Required action: Transcribe only the lines of the listing below from the one holding "The width and height of the screenshot is (700, 535)." through the one holding "Task: Sort by Davon PCR arrows icon", inclusive, without any change.

Records supplied START

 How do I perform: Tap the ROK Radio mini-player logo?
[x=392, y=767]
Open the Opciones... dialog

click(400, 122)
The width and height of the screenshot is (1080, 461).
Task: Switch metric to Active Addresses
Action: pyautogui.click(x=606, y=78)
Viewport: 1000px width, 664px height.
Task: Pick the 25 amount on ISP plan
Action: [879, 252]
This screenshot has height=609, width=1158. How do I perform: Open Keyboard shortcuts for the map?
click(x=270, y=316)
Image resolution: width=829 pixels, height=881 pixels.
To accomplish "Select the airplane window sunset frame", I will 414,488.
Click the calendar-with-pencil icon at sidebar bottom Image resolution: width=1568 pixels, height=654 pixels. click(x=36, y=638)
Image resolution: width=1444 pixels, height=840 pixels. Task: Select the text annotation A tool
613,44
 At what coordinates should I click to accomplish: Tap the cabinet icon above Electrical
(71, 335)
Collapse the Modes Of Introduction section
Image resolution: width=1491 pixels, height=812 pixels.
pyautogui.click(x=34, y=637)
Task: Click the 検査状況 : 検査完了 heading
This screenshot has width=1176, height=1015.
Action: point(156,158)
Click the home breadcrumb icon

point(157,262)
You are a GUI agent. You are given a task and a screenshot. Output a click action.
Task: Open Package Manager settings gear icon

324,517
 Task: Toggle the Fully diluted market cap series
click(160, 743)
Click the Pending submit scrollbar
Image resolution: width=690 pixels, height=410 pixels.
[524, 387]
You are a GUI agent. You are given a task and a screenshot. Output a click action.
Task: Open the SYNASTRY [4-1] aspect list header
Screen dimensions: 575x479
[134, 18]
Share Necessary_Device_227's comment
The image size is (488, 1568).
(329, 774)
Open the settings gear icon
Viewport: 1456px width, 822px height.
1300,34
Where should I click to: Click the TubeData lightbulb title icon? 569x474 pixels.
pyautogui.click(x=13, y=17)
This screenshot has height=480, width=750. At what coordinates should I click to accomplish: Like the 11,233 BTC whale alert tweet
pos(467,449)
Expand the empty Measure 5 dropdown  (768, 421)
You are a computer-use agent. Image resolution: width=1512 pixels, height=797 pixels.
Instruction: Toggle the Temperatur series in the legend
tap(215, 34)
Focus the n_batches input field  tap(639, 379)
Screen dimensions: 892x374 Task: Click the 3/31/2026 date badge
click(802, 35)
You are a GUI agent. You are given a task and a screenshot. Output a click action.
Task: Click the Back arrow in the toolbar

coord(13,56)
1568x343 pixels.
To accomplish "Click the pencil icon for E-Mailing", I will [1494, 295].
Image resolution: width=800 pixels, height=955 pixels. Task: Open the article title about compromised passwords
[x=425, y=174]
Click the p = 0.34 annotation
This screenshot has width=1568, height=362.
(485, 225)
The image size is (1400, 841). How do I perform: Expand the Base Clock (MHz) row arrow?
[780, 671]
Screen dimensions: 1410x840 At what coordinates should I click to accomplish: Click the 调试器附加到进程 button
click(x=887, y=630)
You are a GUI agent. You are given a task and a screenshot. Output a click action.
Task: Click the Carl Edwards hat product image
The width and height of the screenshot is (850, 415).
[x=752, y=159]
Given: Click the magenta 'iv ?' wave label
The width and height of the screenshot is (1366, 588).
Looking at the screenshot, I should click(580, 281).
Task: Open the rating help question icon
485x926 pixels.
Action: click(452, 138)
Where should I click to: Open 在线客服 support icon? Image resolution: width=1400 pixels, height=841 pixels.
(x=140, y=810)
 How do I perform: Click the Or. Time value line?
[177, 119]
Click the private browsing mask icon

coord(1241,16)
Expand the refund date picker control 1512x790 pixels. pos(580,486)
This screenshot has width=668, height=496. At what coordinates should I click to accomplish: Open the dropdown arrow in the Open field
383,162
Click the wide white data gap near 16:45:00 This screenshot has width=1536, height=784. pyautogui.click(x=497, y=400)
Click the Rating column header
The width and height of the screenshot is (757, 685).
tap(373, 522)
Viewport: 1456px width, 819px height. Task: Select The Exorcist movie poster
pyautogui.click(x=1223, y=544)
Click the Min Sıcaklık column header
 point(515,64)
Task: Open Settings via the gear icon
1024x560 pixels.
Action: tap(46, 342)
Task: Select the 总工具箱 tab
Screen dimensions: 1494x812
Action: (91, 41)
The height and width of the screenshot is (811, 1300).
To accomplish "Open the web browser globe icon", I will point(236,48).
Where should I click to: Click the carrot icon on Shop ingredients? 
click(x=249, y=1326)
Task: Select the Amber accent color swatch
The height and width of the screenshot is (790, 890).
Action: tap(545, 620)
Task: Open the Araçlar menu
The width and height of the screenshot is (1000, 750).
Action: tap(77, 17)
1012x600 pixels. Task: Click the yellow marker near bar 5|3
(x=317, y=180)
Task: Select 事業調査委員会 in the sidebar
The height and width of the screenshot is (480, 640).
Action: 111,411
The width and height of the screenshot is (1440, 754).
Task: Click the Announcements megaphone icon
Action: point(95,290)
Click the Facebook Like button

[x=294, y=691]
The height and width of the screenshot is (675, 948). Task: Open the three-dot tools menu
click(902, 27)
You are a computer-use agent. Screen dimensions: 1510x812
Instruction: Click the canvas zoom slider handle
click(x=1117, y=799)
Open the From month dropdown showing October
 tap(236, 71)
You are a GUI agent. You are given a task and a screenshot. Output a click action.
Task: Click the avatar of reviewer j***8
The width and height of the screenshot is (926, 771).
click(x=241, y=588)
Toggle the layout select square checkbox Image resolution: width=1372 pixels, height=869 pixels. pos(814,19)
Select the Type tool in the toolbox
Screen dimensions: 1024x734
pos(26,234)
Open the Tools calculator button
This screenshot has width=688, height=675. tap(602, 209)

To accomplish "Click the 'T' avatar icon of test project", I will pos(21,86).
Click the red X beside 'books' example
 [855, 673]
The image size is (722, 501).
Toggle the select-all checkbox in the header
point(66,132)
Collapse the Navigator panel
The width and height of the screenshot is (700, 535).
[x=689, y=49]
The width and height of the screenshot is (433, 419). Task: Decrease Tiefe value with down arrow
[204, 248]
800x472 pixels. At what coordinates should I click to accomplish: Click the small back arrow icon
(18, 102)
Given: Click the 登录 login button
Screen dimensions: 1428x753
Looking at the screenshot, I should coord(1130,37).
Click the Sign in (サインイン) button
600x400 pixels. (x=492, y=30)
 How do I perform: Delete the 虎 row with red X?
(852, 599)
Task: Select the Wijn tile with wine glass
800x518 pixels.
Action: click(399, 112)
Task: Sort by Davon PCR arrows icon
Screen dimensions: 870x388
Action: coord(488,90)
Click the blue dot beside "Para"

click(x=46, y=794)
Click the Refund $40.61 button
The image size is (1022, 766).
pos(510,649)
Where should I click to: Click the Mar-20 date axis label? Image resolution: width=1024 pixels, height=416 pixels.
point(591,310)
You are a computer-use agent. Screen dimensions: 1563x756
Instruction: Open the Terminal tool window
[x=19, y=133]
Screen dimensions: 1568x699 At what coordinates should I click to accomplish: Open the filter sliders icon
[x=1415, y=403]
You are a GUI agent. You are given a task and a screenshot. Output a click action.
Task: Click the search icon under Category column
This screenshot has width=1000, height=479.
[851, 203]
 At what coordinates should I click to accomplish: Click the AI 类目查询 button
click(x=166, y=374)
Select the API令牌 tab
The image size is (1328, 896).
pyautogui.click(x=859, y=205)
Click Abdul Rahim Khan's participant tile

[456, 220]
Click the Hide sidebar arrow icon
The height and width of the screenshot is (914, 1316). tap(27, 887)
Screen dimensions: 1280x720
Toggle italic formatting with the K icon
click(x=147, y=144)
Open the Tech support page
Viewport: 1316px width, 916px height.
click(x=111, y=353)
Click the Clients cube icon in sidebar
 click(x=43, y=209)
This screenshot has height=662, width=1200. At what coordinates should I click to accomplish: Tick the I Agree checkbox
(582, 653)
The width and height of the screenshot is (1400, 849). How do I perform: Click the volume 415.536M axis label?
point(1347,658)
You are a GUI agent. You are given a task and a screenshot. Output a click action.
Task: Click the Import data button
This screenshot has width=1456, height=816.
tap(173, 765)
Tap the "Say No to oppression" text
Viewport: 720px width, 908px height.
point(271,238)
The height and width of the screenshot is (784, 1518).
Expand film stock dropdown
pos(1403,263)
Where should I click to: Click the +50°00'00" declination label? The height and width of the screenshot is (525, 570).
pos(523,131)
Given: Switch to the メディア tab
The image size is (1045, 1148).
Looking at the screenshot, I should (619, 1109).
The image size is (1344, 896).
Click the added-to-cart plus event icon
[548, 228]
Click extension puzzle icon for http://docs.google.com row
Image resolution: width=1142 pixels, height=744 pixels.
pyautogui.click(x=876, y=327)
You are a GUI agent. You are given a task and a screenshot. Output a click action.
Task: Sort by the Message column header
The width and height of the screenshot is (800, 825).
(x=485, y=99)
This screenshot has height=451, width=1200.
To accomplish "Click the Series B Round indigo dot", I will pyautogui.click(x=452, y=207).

Records supplied END

Output:
The width and height of the screenshot is (700, 535).
[x=689, y=49]
The width and height of the screenshot is (433, 419). Task: Decrease Tiefe value with down arrow
[204, 248]
800x472 pixels. At what coordinates should I click to accomplish: Click the small back arrow icon
(18, 102)
Given: Click the 登录 login button
Screen dimensions: 1428x753
Looking at the screenshot, I should coord(1130,37).
Click the Sign in (サインイン) button
600x400 pixels. (x=492, y=30)
 How do I perform: Delete the 虎 row with red X?
(852, 599)
Task: Select the Wijn tile with wine glass
800x518 pixels.
Action: click(399, 112)
Task: Sort by Davon PCR arrows icon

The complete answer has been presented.